_Objectives_.
1. Using the cocrystal passage, answer each question below on its own line, marked (a), (b) and (c).
(a) In the figure caption, which color stands for nitrogen?
(b) At what level of theory were the TD-DFT calculations run?
(c) What experimental λ_abs value is reported for 1·2d?
2. Carry on writing the cocrystal passage, picking up right after its final sentence.

_Passage given_.
[Begin]

Fig. 4 (a) Front view and (b) side view of the molecular structure of 1·2a with thermal ellipsoids at 50% probability. All hydrogen atoms, except for that of the carboxy group, are omitted for clarity. Color code: gray = C; white = H; red = O; blue = N; yellow = S.

The molecular structures obtained by single-crystal X-ray diffraction analyses of the cocrystals showed that the distance between the hydrogen-bond-forming pyridyl group of 1 and the carboxy group of 2 decreases with increasing acidity of the benzoic acid derivative 2 [N⋯O distances (Å); 1·2a: 2.631; 1·2b: 2.622; 1·2c: 2.594; 1·2d: 2.595]. It has been shown previously that the absorption and emission wavelengths of phenanthroimidazolylbenzothiadiazole derivatives depend on their conformational structure.^8a Based on the single-crystal X-ray diffraction structures, the absorption wavelengths of 1 in 1·2a–d [denoted as 1(·2a–d)] and discrete hydrogen-bond-forming complexes 1·2a–d were calculated using time-dependent density functional theory (TD-DFT) at the CAM-B3LYP/6-31G(d) level of theory (Tables 1 and S1, Fig. S8 and S9†). The calculated absorption wavelength values reflect the conformational structures of 1(·2a–d), whereby 1(·2c), which exhibits the most planar structure, shows the largest value (calcd. λ_abs = 371.73 nm). However, these values cannot explain the order of the experimentally observed λ_abs values for 1·2a–d (1·2a: 415 nm; 1·2b: 417 nm; 1·2c: 419 nm; 1·2d: 422 nm), as 1(·2a) exhibits a relatively large value (calcd. λ_abs = 366.65 nm). On the other hand, significant bathochromic shifts were observed for the calculated λ_abs values of the acid–base complexes (1·2a: 379.96 nm; 1·2b: 382.77 nm; 1·2c: 386.76 nm; 1·2d: 385.37 nm) compared to those of 1 (362.65–371.73 nm) in these complexes. The order of calculated λ_abs values for 1·2a–d is similar to that of experimental values. As the calculations were performed on discrete complexes, the difference between the order of the theoretical and experimental values could potentially be explained by considering the electronic intermolecular interaction of the complexes, which would mean that the electronic rather than the steric effects should have a significant influence on the optical properties of 1·2a–d.

[End]

_Available data_.
[Begin]

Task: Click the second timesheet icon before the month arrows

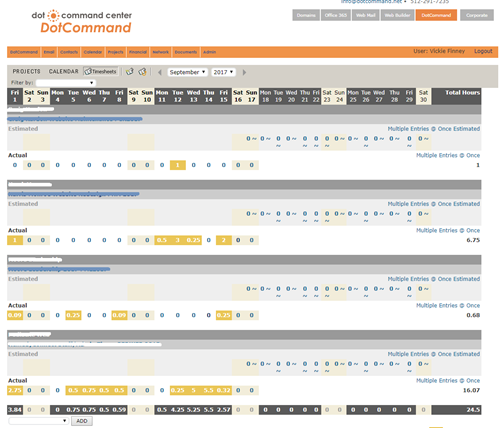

[End]

_Written responses_.
1.
(a) Blue.
(b) CAM-B3LYP/6-31G(d).
(c) 422 nm.

2.
It should be noted here that cocrystals were not obtained from mixtures of 1 and 4-(methoxycarbonyl)benzoic or 3,5-dinitrobenzoic acid, regardless of their higher acidity relative to that of 2a. From these mixtures, both components precipitated as independent crystals. Accordingly, the steric bulk of the substituents on the benzene ring of the benzoic acid derivative should also be important for the formation of acid–base cocrystals of the P2₁/n space group.

Subsequently, we examined the mechanical-stimuli-responsive properties of cocrystal 1·2a (Fig. 3a). Upon grinding the crystalline samples of 1·2a with a spatula, the maximum emission wavelength shifted bathochromically to 594 nm (Φ_F = 0.34), which is almost identical to that of ground 1 (λ_em = 593 nm). A significantly decreased intensity of the diffraction patterns of cocrystal 1·2a was observed by the PXRD analysis of the ground state of 1·2a, indicating that the mechanism of the mechano-responsive change of the emission color of 1·2a is based on typical crystal-to-amorphous transitions (Fig. 5a). The DSC thermogram of ground 1·2a showed an exothermic peak at 86 °C, which corresponds to T_c (Fig. 5b). Upon heating the ground sample of 1·2a to its T_c, the emission color and PXRD intensities were reverted to those of the original cocrystal 1·2a. In other words, cocrystal 1·2a exhibits MCL between yellow (λ_em = 551 nm) and orange (λ_em = 594 nm). We also examined complex 1·2a prepared by grinding 1 and 2a in the solid state. Upon grinding the crystalline samples of 1 and 2a, the mixture changed to a sticky paste-like state that exhibited yellow emission (λ_em = 562 nm). Although this yellow-emissive state was prepared by grinding, the emission color was changed to orange (λ_em = 590 nm) upon strong grinding with a spatula. In contrast to the ground state of cocrystal 1·2a, this orange-emissive state spontaneously reverted to the yellow-emissive state at room temperature within 5 min.

Fig. 5 (a) PXRD patterns and (b) DSC scans for the MCL of 1·2a. T_c, T_v (vaporization temperature), and T_m values are noted near their corresponding peaks.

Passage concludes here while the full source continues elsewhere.